Sisodia ponderou ainda que o Alzheimer começa a alterar o organismo no paciente por muito tempo, ultrapassando etapas da vida. “Nós sabemos que há mudanças que ocorrem no cérebro e no sistema nervoso central de 15 a 20 anos antes do surgimento dos sintomas. Temos de encontrar formas de intervir quando um paciente começa a mostrar sinais clínicos. Se pudermos aprender como as mudanças nas bactérias do intestino afetam o início e a progressão ou como as moléculas interagem com o sistema nervoso, poderíamos usar essa base para criar um tipo de medicina personalizada”, cogitou.
Outros desafios
Para Cláudia Barata Ribeiro, neurologista do Hospital Prontonorte, em Brasília, e presidente da regional do Distrito Federal da Associação Brasileira de Medicina Física e Reabilitação (ABMFR), o trabalho norte-americano utiliza informações conhecidas na área médica para buscar mecanismos que possam ajudar a combater o Alzheimer. “A alteração da microbiota pelo uso de antibióticos é algo que sabíamos. O grande ponto de destaque desse trabalho é a constatação da diminuição de placas amiloides, que seguem solúveis no cérebro sem causar problemas, mas, quando se acumulam, podem interferir nas sinapses, estando associadas, assim, ao Alzheimer e a outras doenças neurodegenerativas. Outros medicamentos foram criados com o objetivo de diminuir essas placas, mas nenhum deles funcionou bem”, detalhou.
Segundo Cláudio Roberto Carneiro, coordenador de Neurologia do Hospital Santa Lúcia, em Brasília, e membro da Sociedade Brasileira de Neurologia (SBN), um dos passos decisivos é descobrir o mecanismo que leva à alteração na flora intestinal pelo medicamento testado pelos norte-americanos. “O objetivo seria criar um remédio que não causasse efeitos colaterais, como o antibiótico em excesso. Os próprios autores frisam o quanto ele não é uma opção de tratamento. Trata-se de uma hipótese que precisa de mais aprofundamento, de muito mais pesquisas”, defendeu o especialista.

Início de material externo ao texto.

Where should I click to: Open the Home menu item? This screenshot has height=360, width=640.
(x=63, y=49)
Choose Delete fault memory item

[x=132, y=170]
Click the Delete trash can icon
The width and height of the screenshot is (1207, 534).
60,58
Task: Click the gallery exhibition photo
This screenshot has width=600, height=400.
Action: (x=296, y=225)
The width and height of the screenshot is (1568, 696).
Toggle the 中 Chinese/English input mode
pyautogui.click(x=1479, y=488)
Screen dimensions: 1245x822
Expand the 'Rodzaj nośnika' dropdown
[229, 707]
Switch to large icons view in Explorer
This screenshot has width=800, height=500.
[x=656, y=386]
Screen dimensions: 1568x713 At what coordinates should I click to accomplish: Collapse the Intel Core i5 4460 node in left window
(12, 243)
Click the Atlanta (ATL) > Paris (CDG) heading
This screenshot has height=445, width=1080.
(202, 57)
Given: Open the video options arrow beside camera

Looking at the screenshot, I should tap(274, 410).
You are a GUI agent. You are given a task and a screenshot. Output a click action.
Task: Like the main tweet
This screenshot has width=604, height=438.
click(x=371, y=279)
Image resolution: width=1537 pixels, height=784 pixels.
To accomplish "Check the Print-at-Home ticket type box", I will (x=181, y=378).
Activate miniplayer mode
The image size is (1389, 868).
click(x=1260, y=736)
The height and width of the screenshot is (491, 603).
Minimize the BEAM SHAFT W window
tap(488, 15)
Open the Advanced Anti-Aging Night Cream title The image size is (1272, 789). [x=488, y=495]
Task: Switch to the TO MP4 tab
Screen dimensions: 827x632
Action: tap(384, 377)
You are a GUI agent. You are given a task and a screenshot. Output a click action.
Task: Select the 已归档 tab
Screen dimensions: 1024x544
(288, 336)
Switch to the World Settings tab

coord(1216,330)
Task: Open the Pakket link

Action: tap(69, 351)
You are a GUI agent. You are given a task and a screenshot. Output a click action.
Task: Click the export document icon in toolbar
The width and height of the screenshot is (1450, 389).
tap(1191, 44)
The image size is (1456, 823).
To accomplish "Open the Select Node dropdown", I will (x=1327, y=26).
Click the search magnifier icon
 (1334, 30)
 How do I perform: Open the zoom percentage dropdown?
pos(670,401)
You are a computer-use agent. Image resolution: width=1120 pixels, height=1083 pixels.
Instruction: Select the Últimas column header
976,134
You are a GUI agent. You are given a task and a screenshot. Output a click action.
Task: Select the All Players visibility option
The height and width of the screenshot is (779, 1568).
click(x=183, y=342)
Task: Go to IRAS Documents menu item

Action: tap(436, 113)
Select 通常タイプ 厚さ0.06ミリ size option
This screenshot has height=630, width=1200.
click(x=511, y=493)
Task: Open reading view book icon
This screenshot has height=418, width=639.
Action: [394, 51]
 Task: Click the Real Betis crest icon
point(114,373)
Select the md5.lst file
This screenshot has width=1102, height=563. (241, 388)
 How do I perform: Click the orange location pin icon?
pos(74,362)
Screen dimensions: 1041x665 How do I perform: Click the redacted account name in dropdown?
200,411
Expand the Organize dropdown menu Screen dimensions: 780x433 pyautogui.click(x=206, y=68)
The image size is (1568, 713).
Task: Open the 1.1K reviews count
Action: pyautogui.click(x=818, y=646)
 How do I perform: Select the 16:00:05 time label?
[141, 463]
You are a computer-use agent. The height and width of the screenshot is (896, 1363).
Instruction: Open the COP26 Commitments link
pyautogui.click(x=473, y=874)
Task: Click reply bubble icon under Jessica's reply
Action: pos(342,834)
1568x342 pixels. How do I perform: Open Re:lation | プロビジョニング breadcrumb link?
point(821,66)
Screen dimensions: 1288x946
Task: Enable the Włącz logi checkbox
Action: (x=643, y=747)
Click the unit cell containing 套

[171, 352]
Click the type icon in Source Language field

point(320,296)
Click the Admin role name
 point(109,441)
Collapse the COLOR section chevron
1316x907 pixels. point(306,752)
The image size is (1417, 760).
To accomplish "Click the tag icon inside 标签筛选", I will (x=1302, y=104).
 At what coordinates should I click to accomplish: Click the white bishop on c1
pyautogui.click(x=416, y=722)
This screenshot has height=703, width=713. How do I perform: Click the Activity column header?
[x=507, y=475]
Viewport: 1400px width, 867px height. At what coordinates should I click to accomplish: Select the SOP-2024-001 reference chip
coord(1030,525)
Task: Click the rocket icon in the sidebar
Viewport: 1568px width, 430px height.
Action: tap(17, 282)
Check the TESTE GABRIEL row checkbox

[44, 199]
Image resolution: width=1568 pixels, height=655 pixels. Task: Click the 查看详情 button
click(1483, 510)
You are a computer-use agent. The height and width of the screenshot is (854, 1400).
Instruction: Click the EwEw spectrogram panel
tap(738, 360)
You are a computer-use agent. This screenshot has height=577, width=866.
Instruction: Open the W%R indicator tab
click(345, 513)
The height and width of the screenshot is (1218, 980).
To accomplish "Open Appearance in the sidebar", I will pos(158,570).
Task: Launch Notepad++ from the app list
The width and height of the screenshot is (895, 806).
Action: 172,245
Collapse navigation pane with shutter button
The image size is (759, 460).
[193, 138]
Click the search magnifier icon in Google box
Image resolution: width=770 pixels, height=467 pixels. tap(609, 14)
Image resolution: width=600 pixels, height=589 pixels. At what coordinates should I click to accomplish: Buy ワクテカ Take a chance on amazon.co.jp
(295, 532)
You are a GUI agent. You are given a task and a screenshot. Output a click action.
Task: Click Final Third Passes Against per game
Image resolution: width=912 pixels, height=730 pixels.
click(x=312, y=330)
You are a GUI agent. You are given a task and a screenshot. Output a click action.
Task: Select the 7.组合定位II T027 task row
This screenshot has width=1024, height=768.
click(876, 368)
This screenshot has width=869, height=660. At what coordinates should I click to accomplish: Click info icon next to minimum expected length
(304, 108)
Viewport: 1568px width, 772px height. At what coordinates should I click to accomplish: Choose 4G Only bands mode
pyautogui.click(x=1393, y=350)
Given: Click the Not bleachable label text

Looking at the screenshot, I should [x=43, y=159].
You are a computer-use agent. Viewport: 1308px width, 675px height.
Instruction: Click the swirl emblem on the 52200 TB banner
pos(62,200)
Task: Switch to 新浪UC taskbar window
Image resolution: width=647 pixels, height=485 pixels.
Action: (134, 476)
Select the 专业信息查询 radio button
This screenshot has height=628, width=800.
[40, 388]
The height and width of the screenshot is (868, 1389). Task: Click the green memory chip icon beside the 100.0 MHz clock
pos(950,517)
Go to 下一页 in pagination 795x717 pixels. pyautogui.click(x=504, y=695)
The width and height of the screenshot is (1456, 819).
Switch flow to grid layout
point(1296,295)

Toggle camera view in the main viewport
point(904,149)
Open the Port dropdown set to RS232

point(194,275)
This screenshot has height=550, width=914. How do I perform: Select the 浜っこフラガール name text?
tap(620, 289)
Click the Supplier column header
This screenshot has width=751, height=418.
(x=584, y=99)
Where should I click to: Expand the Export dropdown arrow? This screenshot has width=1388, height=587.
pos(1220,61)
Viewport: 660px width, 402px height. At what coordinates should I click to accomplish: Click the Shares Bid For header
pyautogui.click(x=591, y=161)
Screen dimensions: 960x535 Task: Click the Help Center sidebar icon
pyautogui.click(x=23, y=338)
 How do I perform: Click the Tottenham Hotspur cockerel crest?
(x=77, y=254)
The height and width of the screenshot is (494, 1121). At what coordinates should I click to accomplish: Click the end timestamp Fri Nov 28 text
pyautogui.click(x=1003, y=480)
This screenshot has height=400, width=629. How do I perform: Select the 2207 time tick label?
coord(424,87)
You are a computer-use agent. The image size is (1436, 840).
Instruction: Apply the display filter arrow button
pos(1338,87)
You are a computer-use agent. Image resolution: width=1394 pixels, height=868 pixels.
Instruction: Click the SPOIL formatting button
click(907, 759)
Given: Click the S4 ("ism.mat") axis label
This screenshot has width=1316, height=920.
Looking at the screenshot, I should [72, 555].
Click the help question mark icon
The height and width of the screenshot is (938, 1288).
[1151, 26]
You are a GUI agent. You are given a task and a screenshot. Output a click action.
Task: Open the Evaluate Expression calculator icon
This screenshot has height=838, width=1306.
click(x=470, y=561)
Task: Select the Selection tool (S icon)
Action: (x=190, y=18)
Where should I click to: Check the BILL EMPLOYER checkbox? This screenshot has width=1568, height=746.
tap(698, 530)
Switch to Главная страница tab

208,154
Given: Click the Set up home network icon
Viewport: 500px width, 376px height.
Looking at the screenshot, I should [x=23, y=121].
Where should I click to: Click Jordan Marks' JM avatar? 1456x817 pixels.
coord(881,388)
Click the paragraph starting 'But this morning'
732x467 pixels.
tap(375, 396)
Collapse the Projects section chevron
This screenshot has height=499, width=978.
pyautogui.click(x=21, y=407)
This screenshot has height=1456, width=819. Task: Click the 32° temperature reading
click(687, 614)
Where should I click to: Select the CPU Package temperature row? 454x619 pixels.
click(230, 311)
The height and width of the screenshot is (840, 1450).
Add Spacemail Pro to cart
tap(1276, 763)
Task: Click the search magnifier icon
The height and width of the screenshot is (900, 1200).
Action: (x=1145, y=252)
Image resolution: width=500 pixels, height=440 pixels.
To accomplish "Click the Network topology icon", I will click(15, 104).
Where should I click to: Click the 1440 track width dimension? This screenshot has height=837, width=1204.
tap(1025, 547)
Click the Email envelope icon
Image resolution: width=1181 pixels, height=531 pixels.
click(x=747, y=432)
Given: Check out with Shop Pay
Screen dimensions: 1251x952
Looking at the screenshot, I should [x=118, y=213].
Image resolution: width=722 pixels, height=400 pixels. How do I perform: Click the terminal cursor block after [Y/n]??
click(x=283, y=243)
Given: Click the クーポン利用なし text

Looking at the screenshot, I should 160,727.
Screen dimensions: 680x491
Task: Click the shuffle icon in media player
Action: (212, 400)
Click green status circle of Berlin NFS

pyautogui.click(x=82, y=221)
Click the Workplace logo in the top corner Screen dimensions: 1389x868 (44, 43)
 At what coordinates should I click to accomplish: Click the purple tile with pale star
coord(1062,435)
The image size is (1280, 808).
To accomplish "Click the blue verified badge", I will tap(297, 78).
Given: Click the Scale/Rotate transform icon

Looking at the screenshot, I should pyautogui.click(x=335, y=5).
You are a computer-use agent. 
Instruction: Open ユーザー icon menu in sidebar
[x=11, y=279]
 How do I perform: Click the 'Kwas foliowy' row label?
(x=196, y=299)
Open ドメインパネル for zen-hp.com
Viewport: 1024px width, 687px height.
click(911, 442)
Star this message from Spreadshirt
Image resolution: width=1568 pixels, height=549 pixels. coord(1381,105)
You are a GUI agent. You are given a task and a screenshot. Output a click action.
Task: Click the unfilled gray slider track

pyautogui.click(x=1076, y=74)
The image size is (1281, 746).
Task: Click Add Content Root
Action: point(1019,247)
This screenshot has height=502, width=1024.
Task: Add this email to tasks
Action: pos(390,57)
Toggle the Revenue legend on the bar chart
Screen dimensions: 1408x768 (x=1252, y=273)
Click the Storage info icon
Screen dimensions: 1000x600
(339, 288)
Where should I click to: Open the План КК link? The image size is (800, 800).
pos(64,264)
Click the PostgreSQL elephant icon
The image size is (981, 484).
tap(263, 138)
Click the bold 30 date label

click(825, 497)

Para Carneiro, o estudo norte-americano tem que ser visto como mais uma tentativa de entender melhor como a doença de origem desconhecida pode ser tratada. “O acúmulo de amiloide é realmente maior em pacientes que sofrem com Alzheimer, mas temos pessoas com essa substância em excesso que tem uma memória boa. Muitos especialistas também têm relacionado o Alzheimer com o acúmulo de glicose, que pode estar associado ao diabetes tipo 3. Resumindo, ainda precisamos saber muito mais sobre essa enfermidade para combatê-la com sucesso.”
A neurologista Cláudia Barata Ribeiro indica algumas áreas que merecem investigação. “Outro ponto a ser explorado é como essas placas interferem no organismo. Isso porque essa proteína precisa se conectar a um receptor para que o efeito negativo ocorra, independentemente da sua presença. O foco precisa estar também na interação entre eles, precisamos conhecer todos os mecanismos envolvidos”, listou.
Os autores do trabalho darão continuidade à pesquisa e acreditam que uma análise científica mais ampla do funcionamento do organismo humano possa render ainda mais frutos. “Ao juntar ideias de áreas que, por muito tempo, foram estudadas separadas, as possibilidades são realmente incríveis”, opinou Minter.
“Não propomos que o uso a longo prazo de antibióticos seja um tratamento, o que é absurdo por diversas razões, mas o que esse estudo faz é nos permitir explorar ainda mais essa área, já que mudar a população microbiana do intestino mostrou, em camundongos, uma queda de amiloide”
Myles Minter, pesquisador no Departamento de Neurobiologia da Universidade de Chicago e um dos autores do estudo.